Problem to solve →
Can you copy out the data exactly? Leave the images out.

Task data →
Content starts

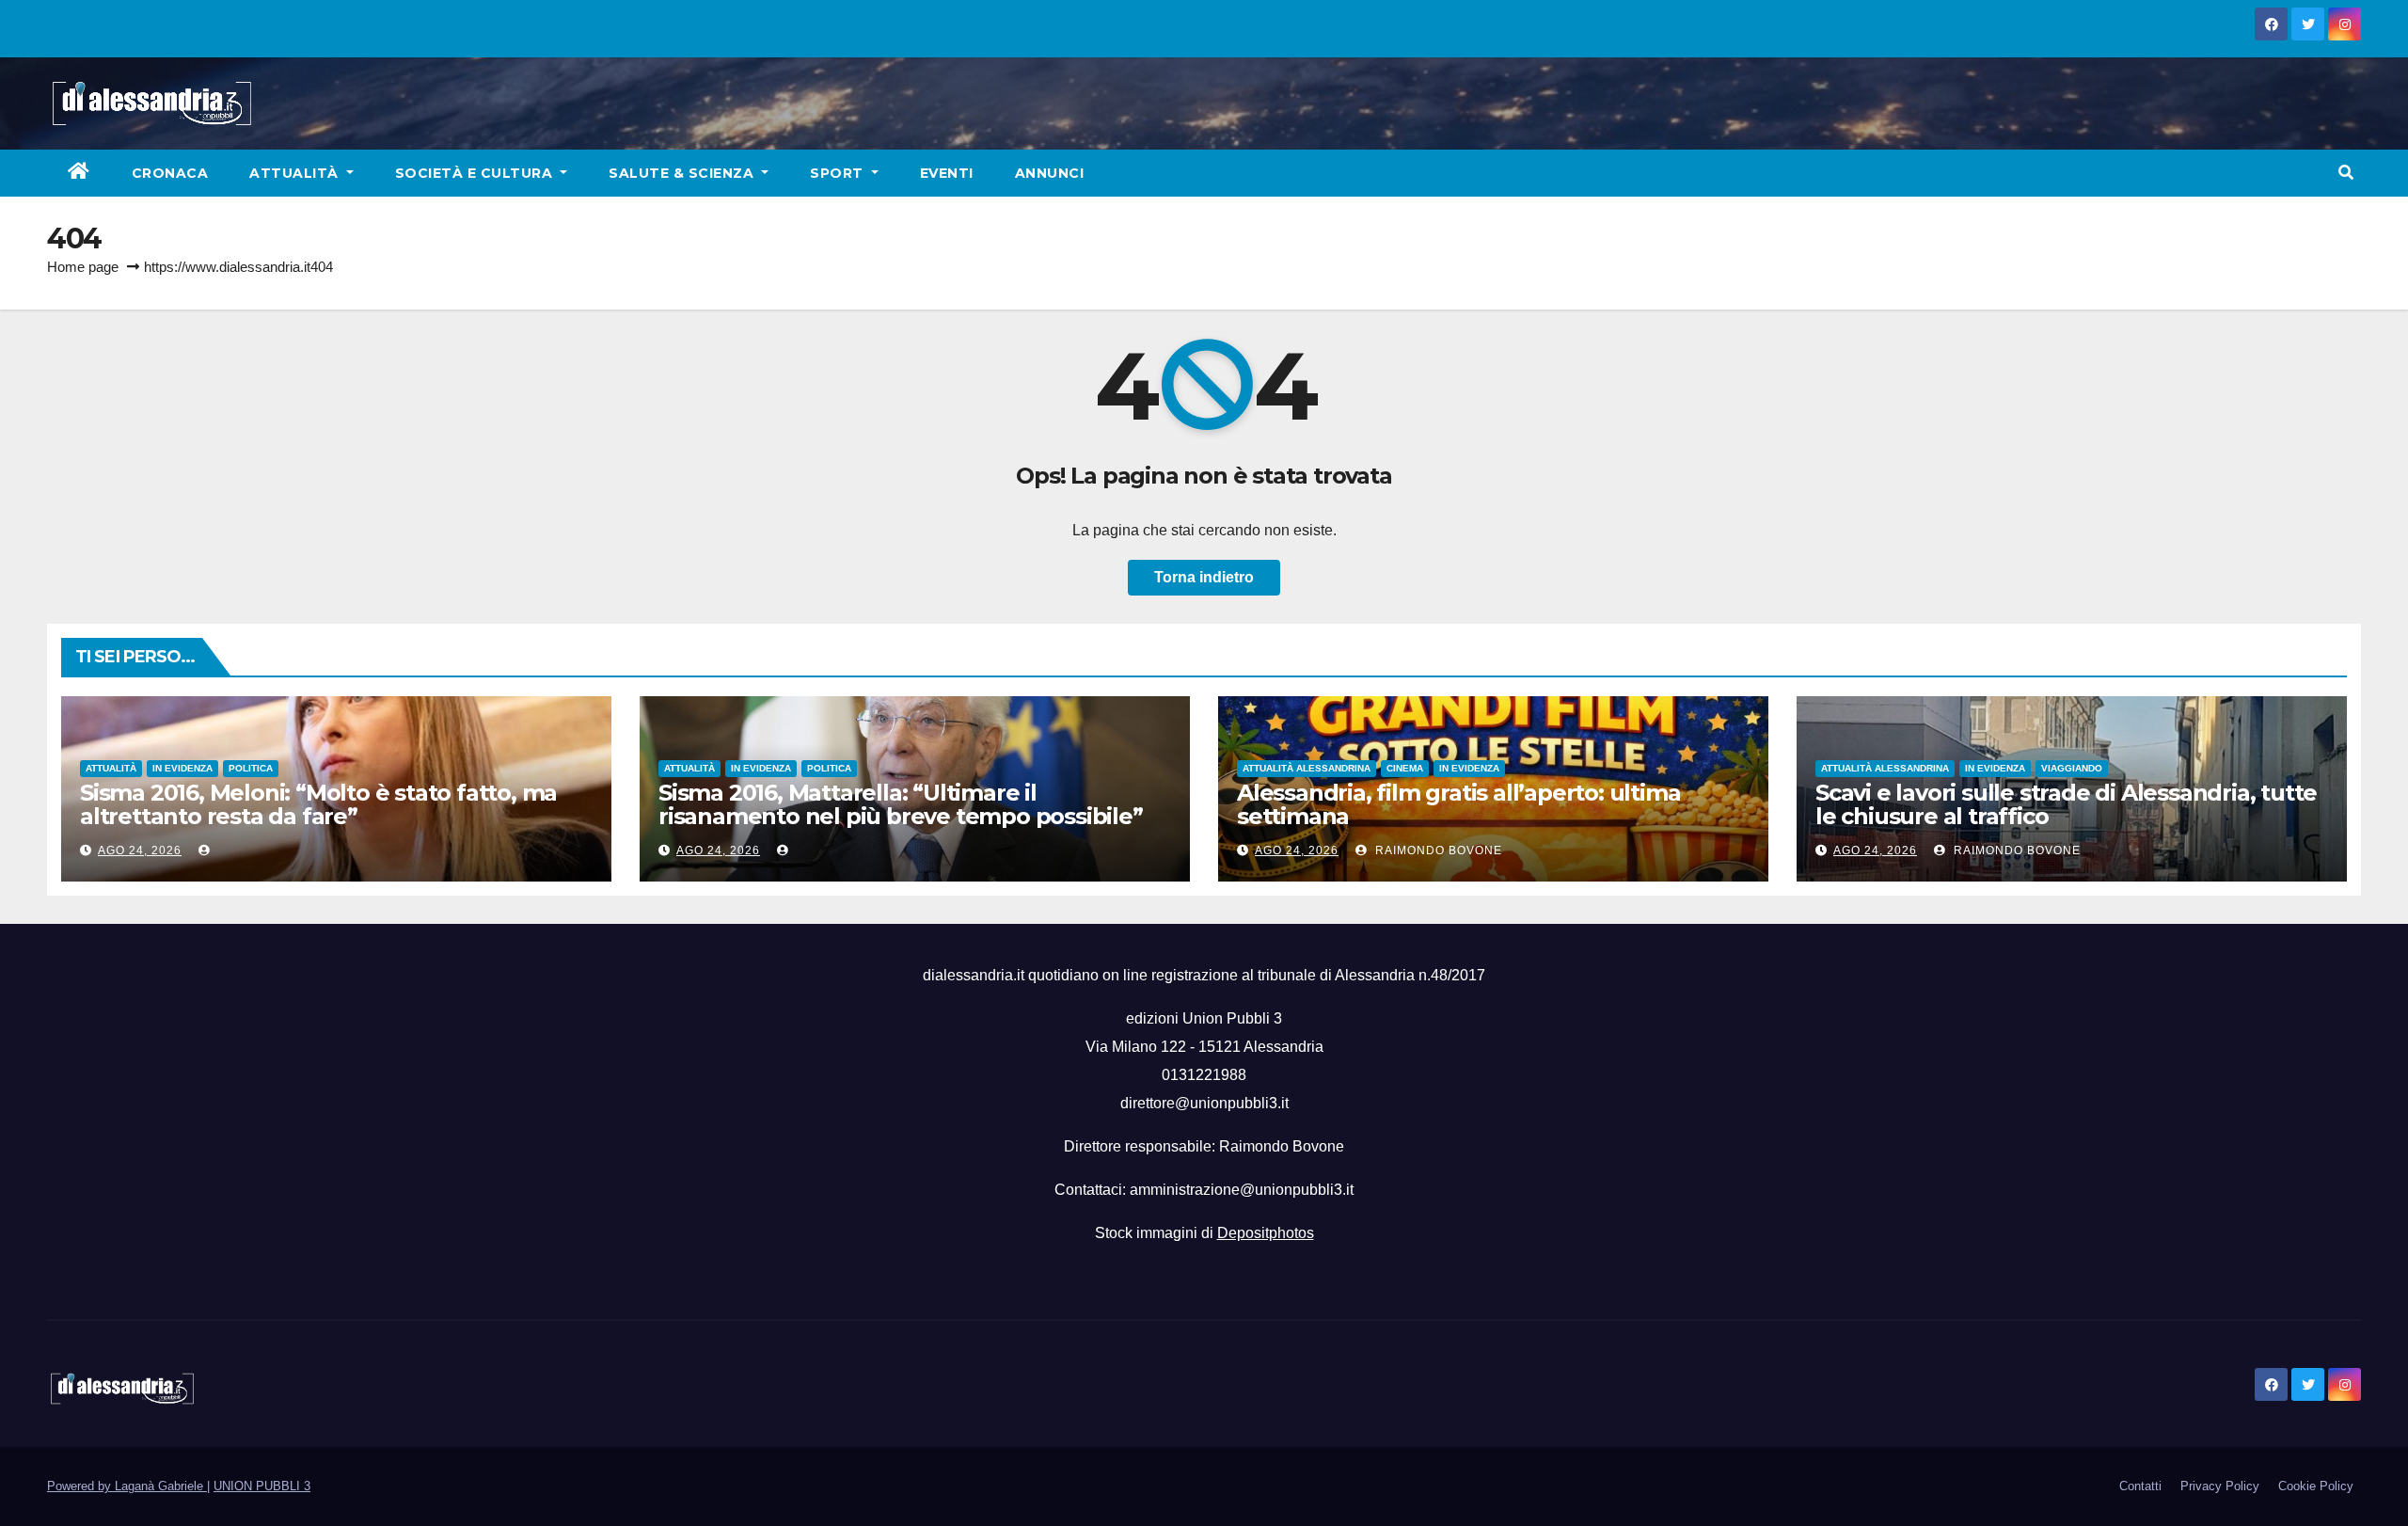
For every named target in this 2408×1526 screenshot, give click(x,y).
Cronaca (170, 173)
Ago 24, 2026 (140, 850)
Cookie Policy (2315, 1486)
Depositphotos (1265, 1233)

Content ends

Your solution →
For every named target in this 2408×1526 screenshot, give click(x,y).
Cronaca (170, 173)
Ago 24, 2026 (140, 850)
Cookie Policy (2315, 1486)
Depositphotos (1265, 1233)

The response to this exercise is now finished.